Module 3 · Lesson 8
Hands-on: Building DNS-Aware Applications
⏱ 60 min
Build a working service discovery system using SRV records and a DNS TTL-based failover detector. Full code in Python and Go. Run it yourself.
Hands-on: Building DNS-Aware Applications
Time to build something real. This lesson has two projects:
- A service registry and discovery system using DNS SRV records — services self-register via a DNS provider API, and clients discover them by querying DNS.
- A failover detector that watches DNS TTLs — monitors a service's DNS records, detects when they change or expire, and triggers callbacks.
Both projects are fully working.
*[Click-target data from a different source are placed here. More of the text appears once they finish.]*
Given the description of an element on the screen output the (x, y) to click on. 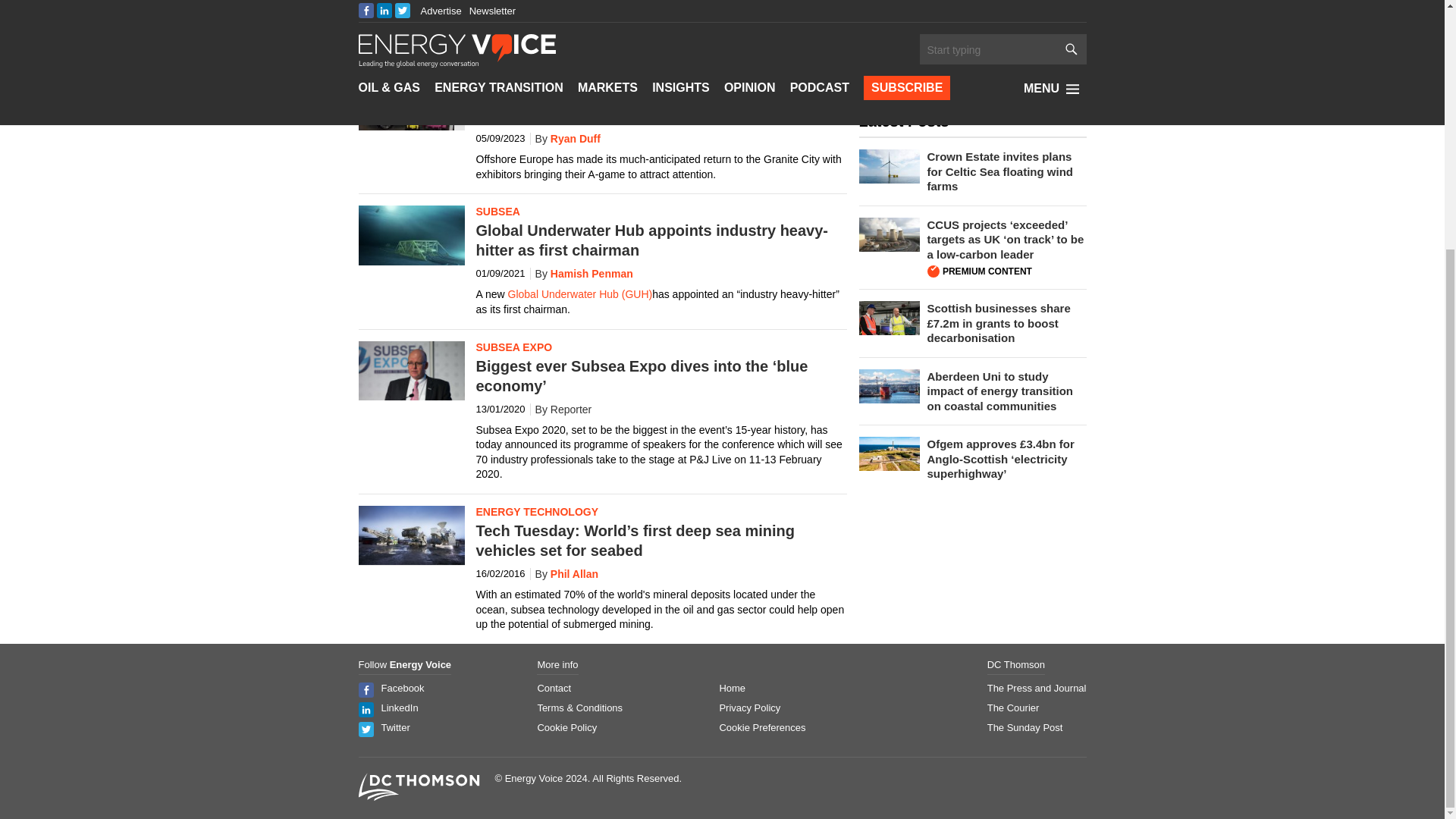
Phil Allan (563, 573)
Gallery: Offshore Europe 2023 has caught the Love Bug (405, 102)
Ryan Duff (564, 138)
Hamish Penman (581, 273)
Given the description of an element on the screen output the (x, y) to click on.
Run them locally with a test DNS server, or point them at a real DNS provider.
Project 1: DNS-Based Service Discovery (Python)
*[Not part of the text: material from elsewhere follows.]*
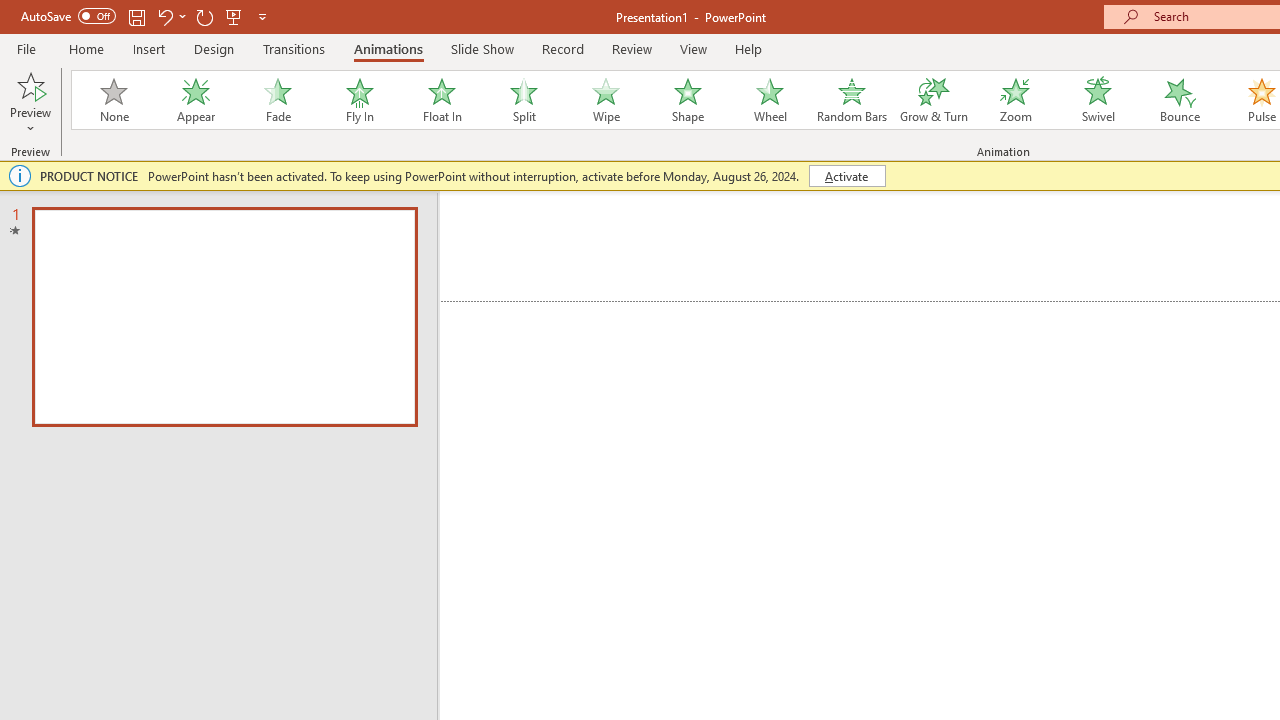
None (113, 100)
Swivel (1098, 100)
Bounce (1180, 100)
Wipe (605, 100)
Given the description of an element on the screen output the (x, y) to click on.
We'll use a local CoreDNS instance to simulate a real DNS environment, so you can run this without touching live DNS.
Setup: Local CoreDNS
# docker-compose.yml
cat > docker-compose.yml << 'EOF'
version: '3.8'
services:
coredns:
image: coredns/coredns:latest
ports:
- "5353:53/udp"
- "5353:53/tcp"
volumes:
- ./coredns:/etc/coredns
command: -conf /etc/coredns/Corefile
service-a:
image: python:3.11-slim
command: python /app/service.py service-a 8080
volumes:
- ./:/app
environment:
- DNS_SERVER=coredns
- DNS_PORT=53
depends_on:
- coredns
service-b:
image: python:3.11-slim
command: python /app/service.py service-b 8081
volumes:
- ./:/app
environment:
- DNS_SERVER=coredns
- DNS_PORT=53
depends_on:
- coredns
EOF
# CoreDNS configuration
mkdir -p coredns
cat > coredns/Corefile << 'EOF'
services.local:53 {
file /etc/coredns/services.local.zone
reload 5s
}
.:53 {
forward . 8.8.8.8
cache 30
}
EOF
# Initial zone file (empty — services will "register" by updating this file)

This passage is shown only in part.